Jury selection begins on Tuesday in the long-awaited trial of Elizabeth Holmes, the disgraced founder of the blood testing start-up Theranos who faces a dozen counts of fraud and conspiracy to commit wire fraud.
At the heart of the trial are questions of what exactly Ms. Holmes, 37, knew of the problems with Theranos’s blood-testing devices and whether she intentionally misled investors over the company’s technology. If convicted, she could serve up to 20 years in prison.
The case has captured public attention as another example of a Silicon Valley start-up gone wrong. But Theranos was unusual in that it was led by a female entrepreneur. Ms. Holmes exploited that difference, using it to build attention. She often wore a Steve Jobs-esque uniform of a black turtleneck and spoke in an unusually deep voice. Before Theranos fell from grace, Ms. Holmes was crowned the world’s youngest billionaire and regularly posed for magazine covers.
Her high profile may pose a challenge for jury selection. Prosecutors and her defense lawyers may find it difficult to pick jurors who have not already made up their minds about the case. Around half of the 200 potential jurors had already consumed media related to the case, according to court filings last week.

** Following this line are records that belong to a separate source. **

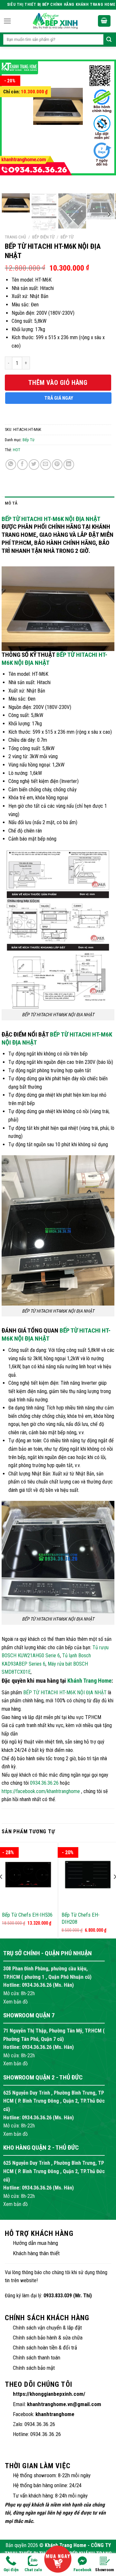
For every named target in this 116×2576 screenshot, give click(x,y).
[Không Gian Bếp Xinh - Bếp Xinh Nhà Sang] (55, 21)
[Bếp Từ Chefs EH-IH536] (28, 1874)
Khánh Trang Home (89, 1680)
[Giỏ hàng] (104, 21)
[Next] (101, 124)
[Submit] (108, 39)
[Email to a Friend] (45, 464)
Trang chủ (15, 236)
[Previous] (15, 124)
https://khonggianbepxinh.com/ (49, 2394)
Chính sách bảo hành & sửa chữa (47, 2337)
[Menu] (7, 21)
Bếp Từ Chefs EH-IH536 (27, 1914)
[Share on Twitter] (34, 464)
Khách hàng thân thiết (36, 2253)
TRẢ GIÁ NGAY (58, 398)
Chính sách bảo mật (34, 2368)
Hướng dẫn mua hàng (35, 2243)
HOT (16, 449)
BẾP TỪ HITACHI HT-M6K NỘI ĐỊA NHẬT (51, 519)
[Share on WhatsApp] (10, 464)
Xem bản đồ (15, 2002)
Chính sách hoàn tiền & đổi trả (45, 2347)
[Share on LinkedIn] (68, 464)
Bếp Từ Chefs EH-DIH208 (81, 1918)
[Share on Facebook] (22, 464)
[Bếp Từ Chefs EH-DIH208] (88, 1875)
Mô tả (11, 503)
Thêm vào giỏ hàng (57, 382)
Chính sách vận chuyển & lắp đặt (47, 2327)
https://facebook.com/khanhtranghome (41, 1791)
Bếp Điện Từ (43, 236)
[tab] (59, 503)
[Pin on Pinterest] (57, 464)
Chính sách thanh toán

Potential jurors have filled out a 28-page questionnaire asking them about their media consumption habits, medical history and knowledge of more than 200 possible witnesses. An even more extensive questionnaire put forth by Ms. Holmes’s legal team included more than 100 questions. In June, it was rejected by Judge Edward Davila of U.S. District Court for the Northern District of California, who is overseeing the case. The trial is in San Jose, Calif.